**EXTRACTED MATERIAL:**
********

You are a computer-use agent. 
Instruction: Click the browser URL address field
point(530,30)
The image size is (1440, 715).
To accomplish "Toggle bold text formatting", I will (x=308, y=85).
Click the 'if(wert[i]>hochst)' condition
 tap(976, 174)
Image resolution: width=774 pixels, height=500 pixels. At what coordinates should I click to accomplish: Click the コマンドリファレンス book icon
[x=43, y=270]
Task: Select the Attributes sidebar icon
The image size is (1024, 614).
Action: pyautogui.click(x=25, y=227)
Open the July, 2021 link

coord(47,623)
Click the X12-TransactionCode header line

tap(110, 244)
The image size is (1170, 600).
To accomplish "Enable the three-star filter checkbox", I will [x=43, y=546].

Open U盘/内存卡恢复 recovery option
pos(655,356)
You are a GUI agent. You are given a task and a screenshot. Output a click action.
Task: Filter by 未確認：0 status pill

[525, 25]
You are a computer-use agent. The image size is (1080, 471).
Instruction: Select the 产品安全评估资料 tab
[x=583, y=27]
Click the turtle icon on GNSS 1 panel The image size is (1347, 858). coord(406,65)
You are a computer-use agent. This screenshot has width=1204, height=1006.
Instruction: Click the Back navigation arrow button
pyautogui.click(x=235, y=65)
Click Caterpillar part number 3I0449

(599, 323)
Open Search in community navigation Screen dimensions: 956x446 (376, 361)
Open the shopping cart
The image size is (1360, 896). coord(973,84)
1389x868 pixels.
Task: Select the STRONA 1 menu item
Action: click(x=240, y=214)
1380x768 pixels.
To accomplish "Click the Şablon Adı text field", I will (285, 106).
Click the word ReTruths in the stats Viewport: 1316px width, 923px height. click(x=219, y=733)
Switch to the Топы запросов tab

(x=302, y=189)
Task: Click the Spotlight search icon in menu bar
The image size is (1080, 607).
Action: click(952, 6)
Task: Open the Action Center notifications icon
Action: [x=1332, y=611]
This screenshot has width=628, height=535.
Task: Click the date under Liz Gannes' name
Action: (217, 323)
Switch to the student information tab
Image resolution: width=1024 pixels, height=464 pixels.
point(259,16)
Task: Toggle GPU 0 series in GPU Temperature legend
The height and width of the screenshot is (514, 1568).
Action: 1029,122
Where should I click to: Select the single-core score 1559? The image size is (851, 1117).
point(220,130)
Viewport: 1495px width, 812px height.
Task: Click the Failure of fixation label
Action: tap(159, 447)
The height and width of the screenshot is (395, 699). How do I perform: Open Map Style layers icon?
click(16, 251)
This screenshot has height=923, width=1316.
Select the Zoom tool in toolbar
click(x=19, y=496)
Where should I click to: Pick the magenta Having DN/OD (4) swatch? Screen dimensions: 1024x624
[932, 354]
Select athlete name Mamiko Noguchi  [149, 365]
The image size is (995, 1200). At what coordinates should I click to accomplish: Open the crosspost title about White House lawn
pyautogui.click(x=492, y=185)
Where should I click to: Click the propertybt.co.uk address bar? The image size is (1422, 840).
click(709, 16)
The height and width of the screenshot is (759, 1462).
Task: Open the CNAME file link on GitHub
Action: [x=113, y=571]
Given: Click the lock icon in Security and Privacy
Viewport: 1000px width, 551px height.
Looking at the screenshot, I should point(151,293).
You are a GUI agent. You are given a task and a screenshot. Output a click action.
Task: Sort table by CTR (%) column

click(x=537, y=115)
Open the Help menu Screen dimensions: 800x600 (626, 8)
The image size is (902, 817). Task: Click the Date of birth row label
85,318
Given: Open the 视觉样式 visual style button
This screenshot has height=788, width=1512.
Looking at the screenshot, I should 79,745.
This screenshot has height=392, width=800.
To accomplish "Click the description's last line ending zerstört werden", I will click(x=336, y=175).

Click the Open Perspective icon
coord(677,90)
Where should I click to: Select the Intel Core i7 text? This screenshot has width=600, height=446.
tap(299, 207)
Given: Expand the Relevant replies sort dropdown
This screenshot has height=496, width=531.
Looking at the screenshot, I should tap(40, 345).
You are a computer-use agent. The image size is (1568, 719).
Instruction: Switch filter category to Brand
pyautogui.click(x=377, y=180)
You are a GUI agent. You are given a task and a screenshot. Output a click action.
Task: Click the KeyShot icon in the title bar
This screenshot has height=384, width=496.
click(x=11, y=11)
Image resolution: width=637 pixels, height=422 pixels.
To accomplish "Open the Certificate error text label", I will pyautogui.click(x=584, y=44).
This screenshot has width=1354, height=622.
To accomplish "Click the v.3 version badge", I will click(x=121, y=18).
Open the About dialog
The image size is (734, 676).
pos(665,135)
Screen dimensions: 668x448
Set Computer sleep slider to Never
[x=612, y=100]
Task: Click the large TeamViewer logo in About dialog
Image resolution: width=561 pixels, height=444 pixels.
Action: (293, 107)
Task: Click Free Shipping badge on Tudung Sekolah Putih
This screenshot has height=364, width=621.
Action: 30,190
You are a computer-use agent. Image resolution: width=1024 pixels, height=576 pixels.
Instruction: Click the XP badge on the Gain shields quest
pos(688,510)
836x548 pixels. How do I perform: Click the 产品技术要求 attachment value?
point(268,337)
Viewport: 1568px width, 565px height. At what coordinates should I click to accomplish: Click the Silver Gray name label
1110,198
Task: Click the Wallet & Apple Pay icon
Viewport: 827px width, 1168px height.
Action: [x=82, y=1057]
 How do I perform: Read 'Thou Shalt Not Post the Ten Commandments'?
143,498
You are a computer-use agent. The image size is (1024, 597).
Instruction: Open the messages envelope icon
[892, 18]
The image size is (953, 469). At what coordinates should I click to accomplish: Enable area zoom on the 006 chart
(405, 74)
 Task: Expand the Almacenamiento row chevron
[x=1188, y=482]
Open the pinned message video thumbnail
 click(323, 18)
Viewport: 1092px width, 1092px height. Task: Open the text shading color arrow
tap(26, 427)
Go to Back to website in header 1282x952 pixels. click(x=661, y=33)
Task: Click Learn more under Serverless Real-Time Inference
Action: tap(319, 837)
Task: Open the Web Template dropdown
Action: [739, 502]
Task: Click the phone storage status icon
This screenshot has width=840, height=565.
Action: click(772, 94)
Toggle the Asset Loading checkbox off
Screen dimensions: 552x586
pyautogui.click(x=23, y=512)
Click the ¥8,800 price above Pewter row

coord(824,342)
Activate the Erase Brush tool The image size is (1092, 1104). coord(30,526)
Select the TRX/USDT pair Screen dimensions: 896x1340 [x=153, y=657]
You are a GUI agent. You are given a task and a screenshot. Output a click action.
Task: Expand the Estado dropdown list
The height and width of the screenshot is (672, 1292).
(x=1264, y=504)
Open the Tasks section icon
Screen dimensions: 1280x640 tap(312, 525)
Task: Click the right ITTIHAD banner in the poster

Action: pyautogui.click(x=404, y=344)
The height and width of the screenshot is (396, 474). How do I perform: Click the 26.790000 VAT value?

********

**EXERCISE:** Only one span of lines is wanted: the line with "Task: Click the right" and every line after it to the end of the entries, output exactly.

**RESULT:**
Task: Click the right ITTIHAD banner in the poster

Action: pyautogui.click(x=404, y=344)
The height and width of the screenshot is (396, 474). How do I perform: Click the 26.790000 VAT value?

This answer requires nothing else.